**REQUIRED WORK:** The rafting guide school text names several things that were done to the writer's body during the week on the water. List each of them.

**SELECTED PASSAGE:**

━━━━━━━━━━━━━━━━

Rafting Guide SchoolLearning to run rivers
Question 14: What is Roger’s Rule of Thumb?
It was after sunset Sunday night, the last day of Guide School, and I came to this question on the short “final exam” that was the last step to graduation. Most of the learning and the testing had already come on the river and on the shore during the previous 9 days. The Roger of the question was Roger Lee, the owner of Wilderness Adventures, and the head instructor for the guide school session that I attended. His learning philosophy, in a nutshell, was to keep tossing the students in the river until they eventually floated to the surface while giving instruction along the way. I knew the question had something to do with how to run rivers, but if a particular piece of advice had ever been referred to as his Rule of Thumb, I had missed it. We had been dumped, flipped, tacoed, wrapped, surfed, washed and flushed through multiple runs of three rivers. I had been lacerated, bruised, banged, scraped, dunked and knocked square in the jaw by an oar during a week when we were on the water (or sometimes mostly in the water) every day. Considering this, I instead remembered something Roger had said around the campfire one night, rum and coke in hand:
“You’re going to mess up a lot in life. It might as well be on a river.”
I wrote this in, hoping the humor value and the weight of its truth might forgive my lapse of memory or attention. The final question on the test was who I thought among the students was the best all-around guide. Who was Top Gun, the question asked? The student who got the most votes from the other students would get a slot rowing a raft through Grand Canyon this summer. A once-in-a-lifetime opportunity or a good start to a new river running career. Either way, that student was one lucky dog. Roger quickly finished grading the exams. “Everyone passed,” he said. Then he stuck out his hand to one of the students. “Congratulations, you’re going to the Canyon…”
North Fork
We started the Guide School close to my home, on the North Fork of the American River, a canyon where I hike frequently. I had also run the river as a passenger on a commercial trip. Neither the hiking nor the previous run prepared me one wit for the three days on the river. One thing Roger likes to teach in his school is not just the ability to swim whitewater rivers, but to be comfortable swimming whitewater rivers. One of the major rapids on the stretch we ran is Chamberlain Falls, where the river, at moderate flows, splits in two between a center rock and spills 8 feet or so in twin falls. We stopped to scout the rapid, leaving the boats tied while we clambered along the shore and stood above the falls.
Roger turned to Rachel and asked “You going to swim it?” She immediately replies “sure,” and starts to make her way down to the river. I thought he was joking. I thought he would call her back or she would call his bluff, but she just walked down to the river and jumped in. Rachel is about 5 feet 4 inches, blond and quiet. 100 pounds of pure faith and confidence. “Keep your elbows in!” Roger yells. She floats and slips down the chute and goes under the foam for three seconds. She surfaces, catches the strong eddy on our side of the river and climbs up on the rocks, ready to go again.

━━━━━━━━━━━━━━━━

**DATA EXCERPT:**
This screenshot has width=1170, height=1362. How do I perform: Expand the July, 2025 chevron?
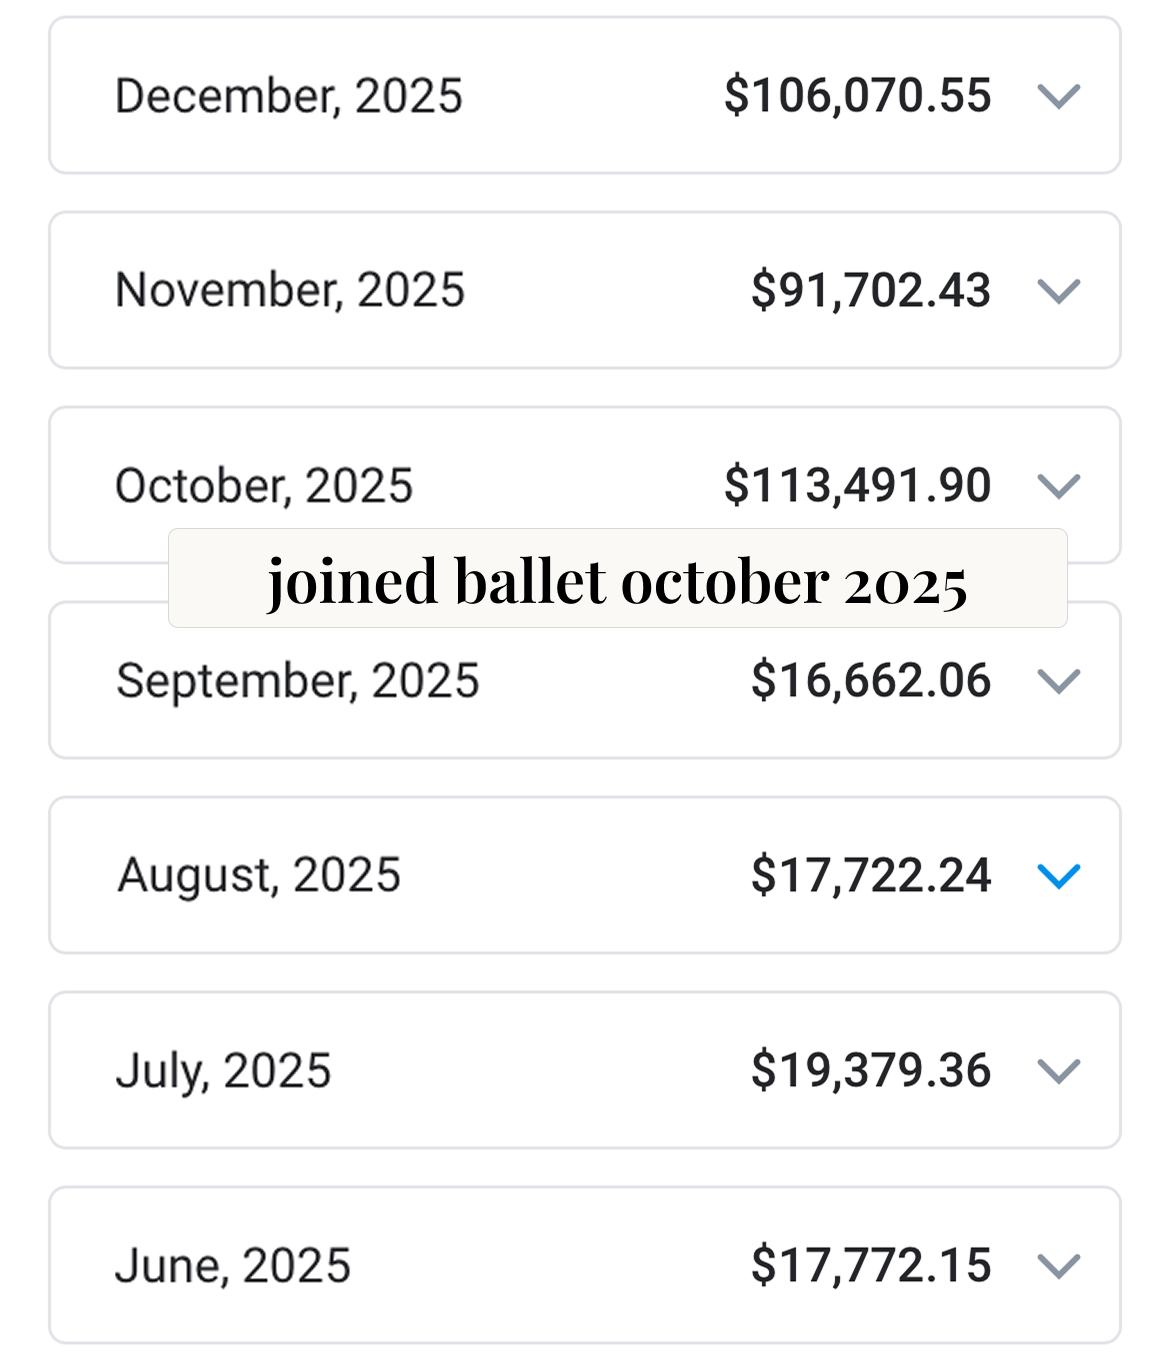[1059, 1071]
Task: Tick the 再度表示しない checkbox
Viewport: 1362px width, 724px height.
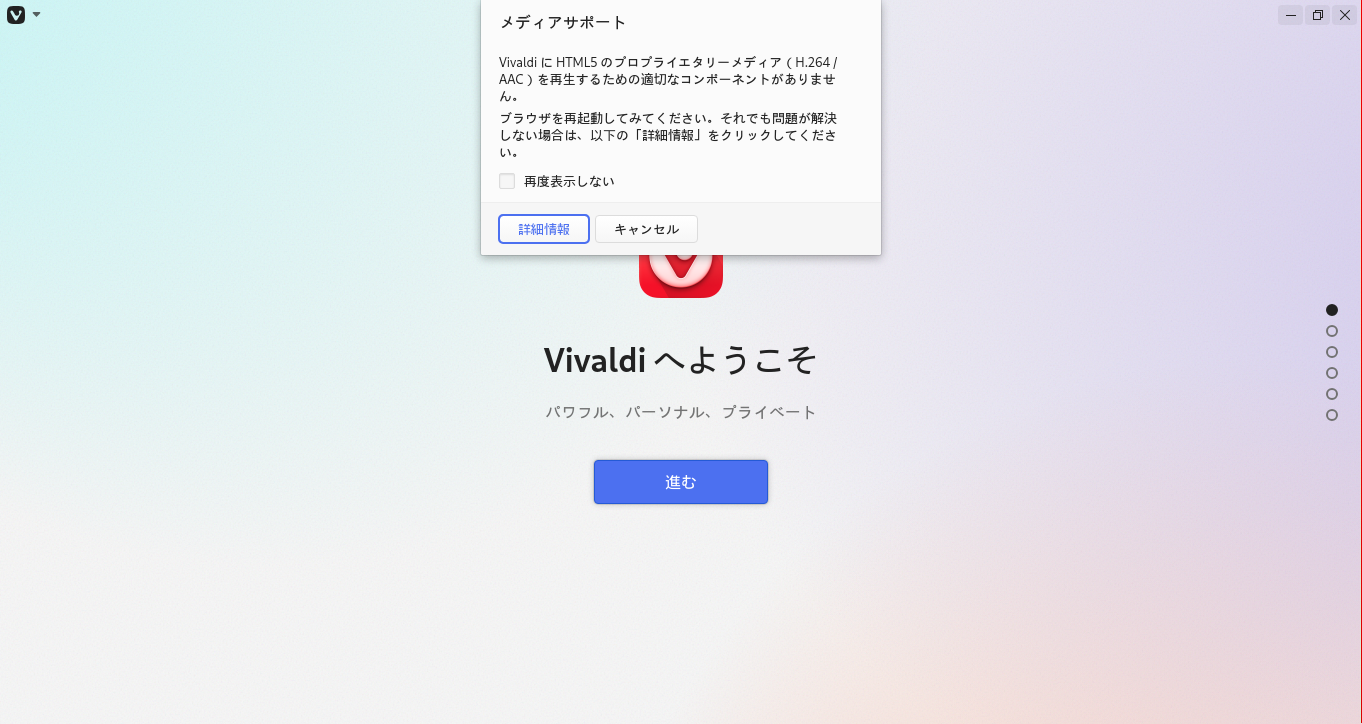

━━━━━━━━━━━━━━━━

**RESPONSE TO THE EXERCISE:**
- Lacerated
- Bruised
- Banged
- Scraped
- Dunked
- Knocked square in the jaw by an oar